São coisas que eu vivi, personagens que eu conheci, coisas que parentes meus viveram e as pessoas começaram a mandar sugestões. Mulheres do mundo inteiro começaram a construir esse projeto comigo. Quando eu não tinha ideias, a ideia chegava-me de alguma forma. Tem mulheres de todo o tipo. Com e sem deficiências físicas, altas e baixas, diversos tons de pele, e alguns tons de pele intermediários. Eu própria tenho um tom de pele intermediário.
Lembro-me de ver as comédias românticas de Hollywood e via muitas pessoas brancas e talvez uma pessoa negra. Mas não via nenhuma morena a meio do caminho, e eu achava que elas não existiam nos Estados Unidos [risos]. Eu quis pôr aqui pessoas de várias raças misturadas.
E um livro “Homens”?
O que é que distingue a mulher do homem?
Em grande parte, a cultura. É a cultura que diz o que podemos ou não fazer. Mulheres podem chorar, homens não podem chorar. Mulheres podem ser sensíveis, homens não podem ser sensíveis. Homens podem ser presidentes e mulheres ainda não. Agora talvez sim, mas ainda não muito. Existem grandes diferenças biológicas, mas poucas ditam o que eles podem ou não fazer. Podes dizer-me: “Mas só mulheres podem engravidar.” Mas um homem trans pode engravidar. Há homens trans grávidos hoje. Eles nasceram com corpo de mulher. Mas se identificam como homens, são homens. Então, é sobretudo a cultura que distingue os géneros.
Já recebeu ideias para ilustrações sobre episódios de discriminação com homens?
Eestou fazendo um projeto para mostrar questões que afetam os homens, mas não é uma versão do “Mulheres” em “Homens”. Isso seria uma caricatura. Não é para ser a mesma coisa porque, de facto, não é.

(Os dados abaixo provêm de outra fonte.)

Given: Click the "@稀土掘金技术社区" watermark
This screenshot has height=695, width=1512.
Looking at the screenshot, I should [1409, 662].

As mulheres morrem mais por conta do machismo. Não quer dizer que eles não sejam afetados, mas são afetados de forma diferente.
E que formas de discriminação no masculino é que vai apontar?

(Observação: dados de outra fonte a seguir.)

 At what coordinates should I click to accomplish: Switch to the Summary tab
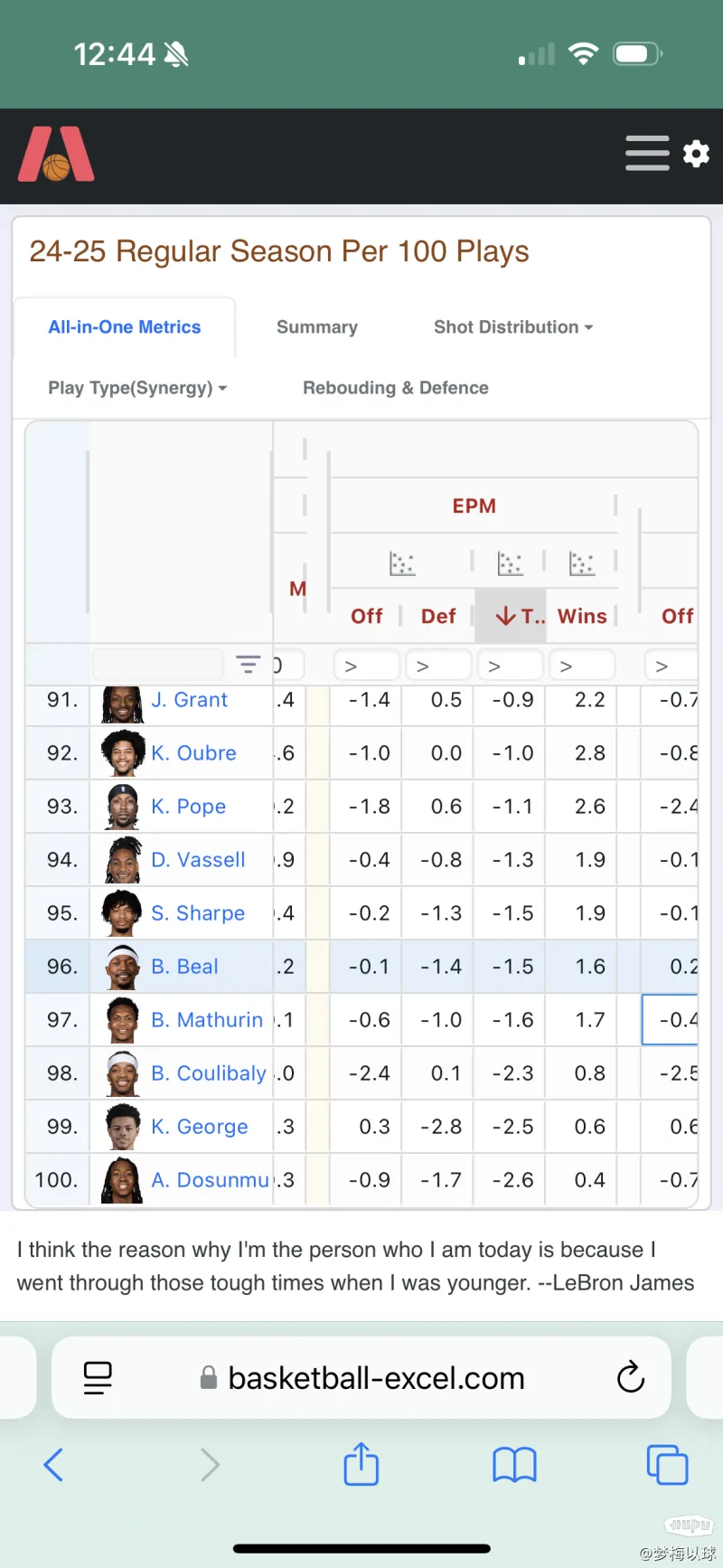click(x=317, y=327)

Os homens têm mais dificuldade em lidar com sentimentos. É uma coisa que eu percebo por muitas amigas que falam disso em relação aos namorados. E não é porque eles não têm capacidade de se expressar, é porque são ensinados de que tudo o que tem a ver com sensibilidade vai para um lado feminino. E quando os garotos manifestam vontade de chorar ou de abraçar o colega, são um pouco reprimidos. E eles vão aprendendo a não desenvolver essa parte.
Mas já houve homens a pedirem para fazer coisas sobre homens?

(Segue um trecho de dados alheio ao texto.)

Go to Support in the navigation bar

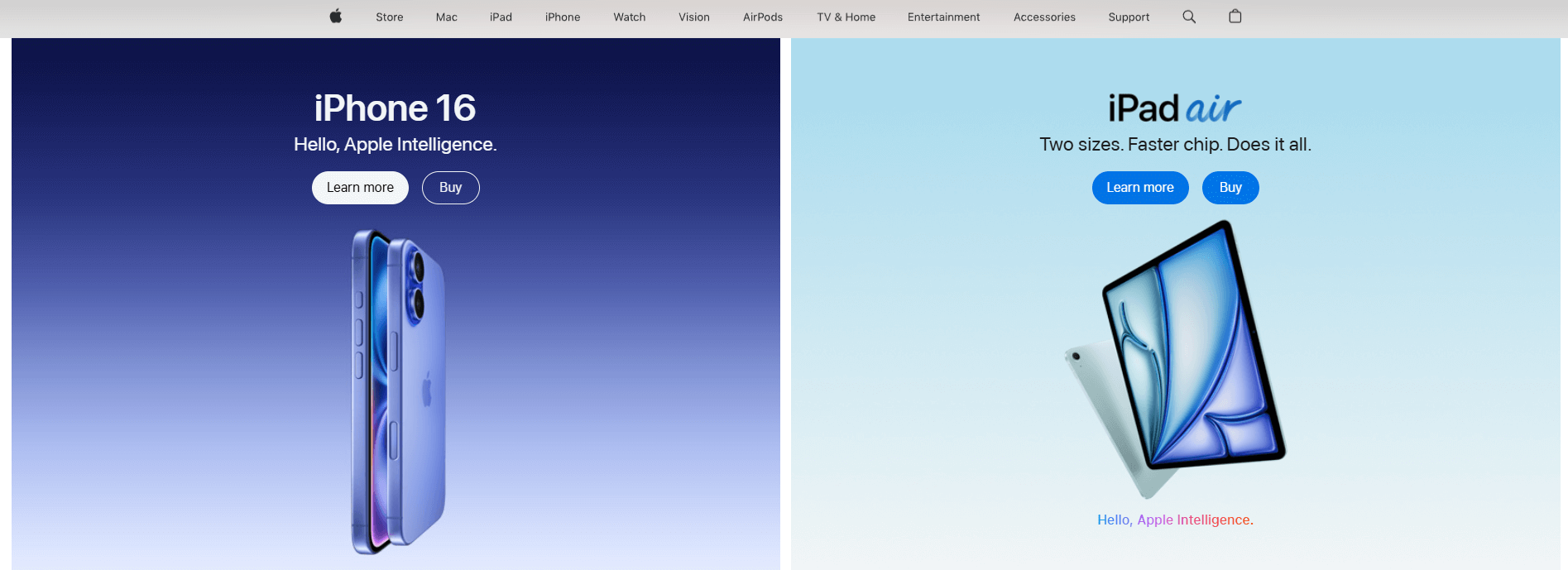[x=1129, y=17]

Sim, já [sorri]. Por exemplo, houve um homem que se identificou com a ilustração da mulher que tem o cabelo colorido. Ele falou que a ideia era muito curiosa porque, quando um homem pinta o cabelo de uma cor, também é discriminado. Questionam logo a sexualidade, como se a cor do cabelo estivesse claramente ligada a uma orientação sexual.
“A igualdade assusta muita gente”
Ainda faltam aqui muitas mulheres?
Com certeza. Eu terminei o projeto porque queria fazer outras coisas. Mas eu sempre disse que este projeto tem potencial para durar para sempre. Este livro mostra várias mulheres e acho que é impossível que uma mulher não se identifique com nenhuma. São diversas situações que tento tratar sempre de uma forma natural, não agressiva, de uma forma carinhosa. E o meu carinho vai para todas as mulheres que estiverem lendo. Da mesma forma que eu tento abraçar as minhas personagens, tento abraçar cada leitor ou leitora.
Acha que a igualdade pode assustar?
Acho que assusta muita gente [risos]. Quando existe uma desigualdade, há alguém acima. Quando o que está em baixo vem para cima, a pessoa acima pode sentir que não é o outro que está subindo, é ela que esta baixando. Mas não é bem assim. Então a igualdade assusta, sim.
O que é que define uma mulher?
Ela mesma. Ela se define. O que ela é, o que ela acha que é, o que ela pensa que pode ser, o que ela quer e o que ela escolhe para ela mesma.